» **Exercise description**:
Please rewrite these records with "team name" changed to "club name" and nothing else altered, leaving out the pictures.
begin Material to process
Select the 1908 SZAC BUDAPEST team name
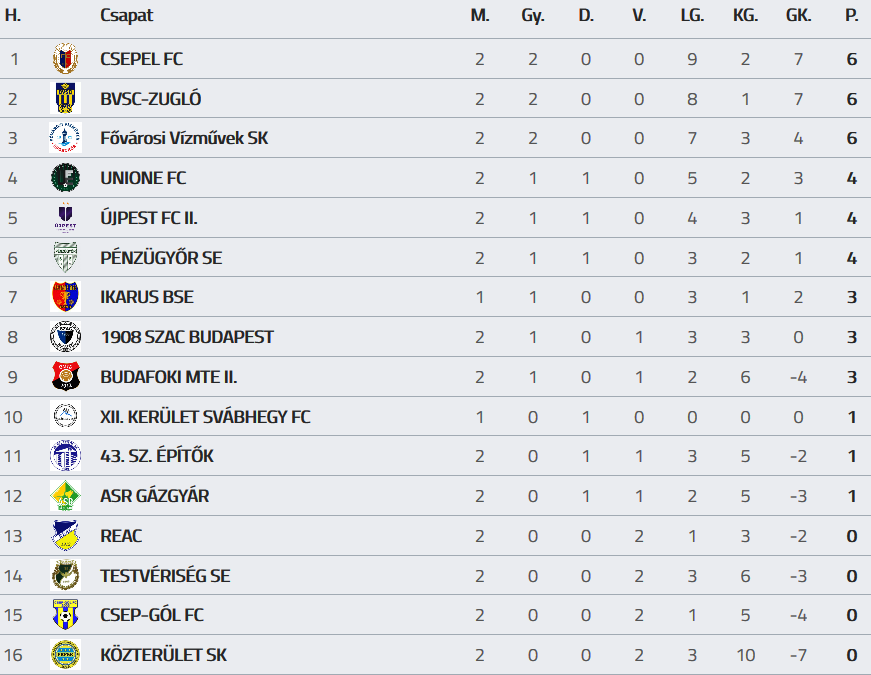The image size is (871, 675). pyautogui.click(x=187, y=337)
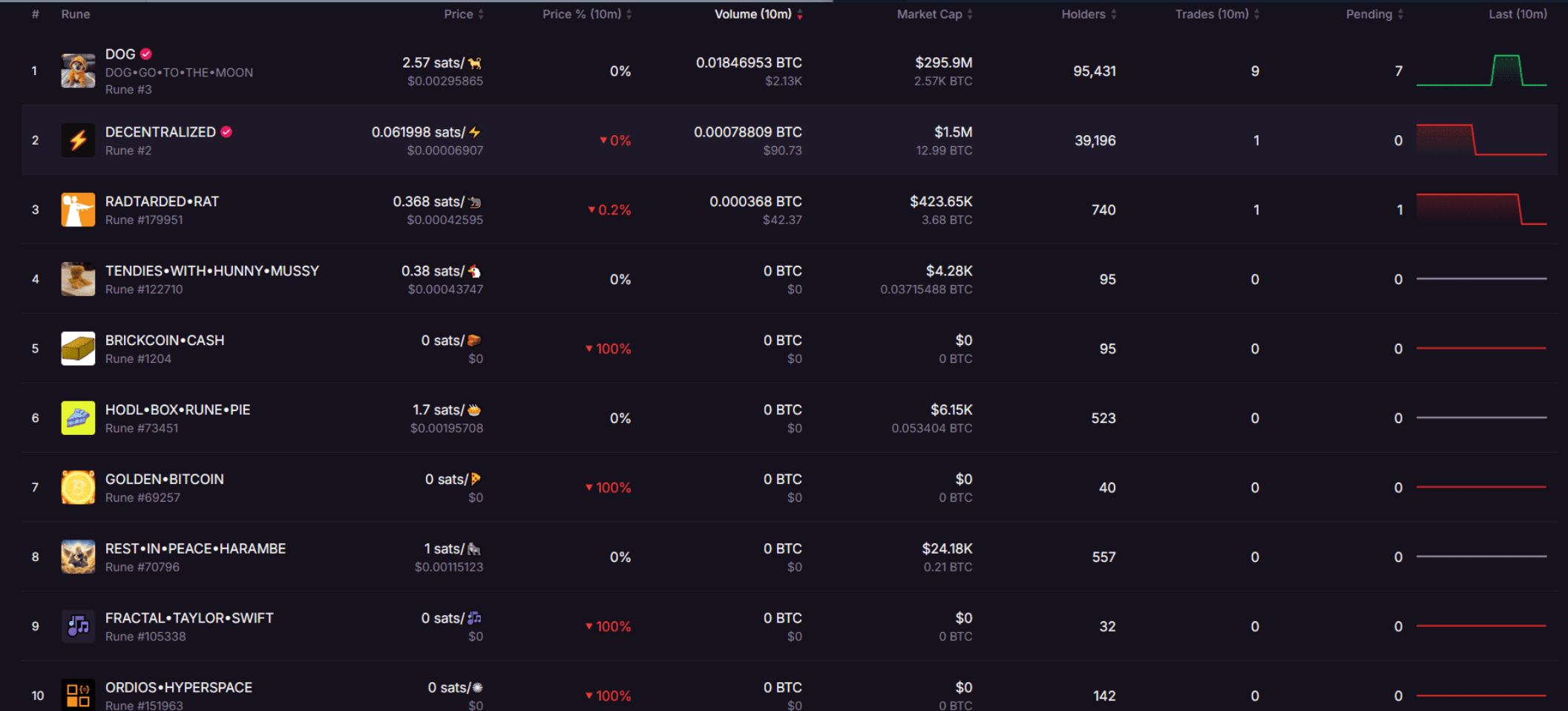1568x711 pixels.
Task: Click the GOLDEN•BITCOIN coin avatar
Action: 78,488
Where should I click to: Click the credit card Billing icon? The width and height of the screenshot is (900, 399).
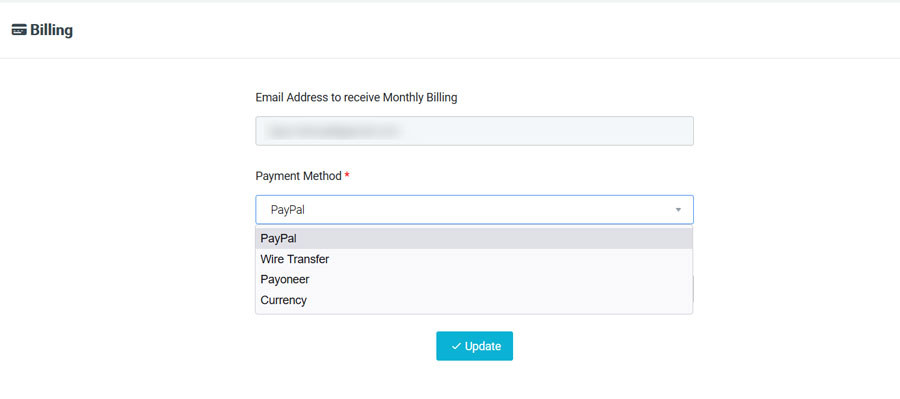19,30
end Material to process
» **Solution to this problem**:
Select the 1908 SZAC BUDAPEST club name
The image size is (871, 675). pyautogui.click(x=187, y=337)
1568x711 pixels.
Task: Click the GOLDEN•BITCOIN coin avatar
Action: 78,488
Where should I click to: Click the credit card Billing icon? The width and height of the screenshot is (900, 399).
19,30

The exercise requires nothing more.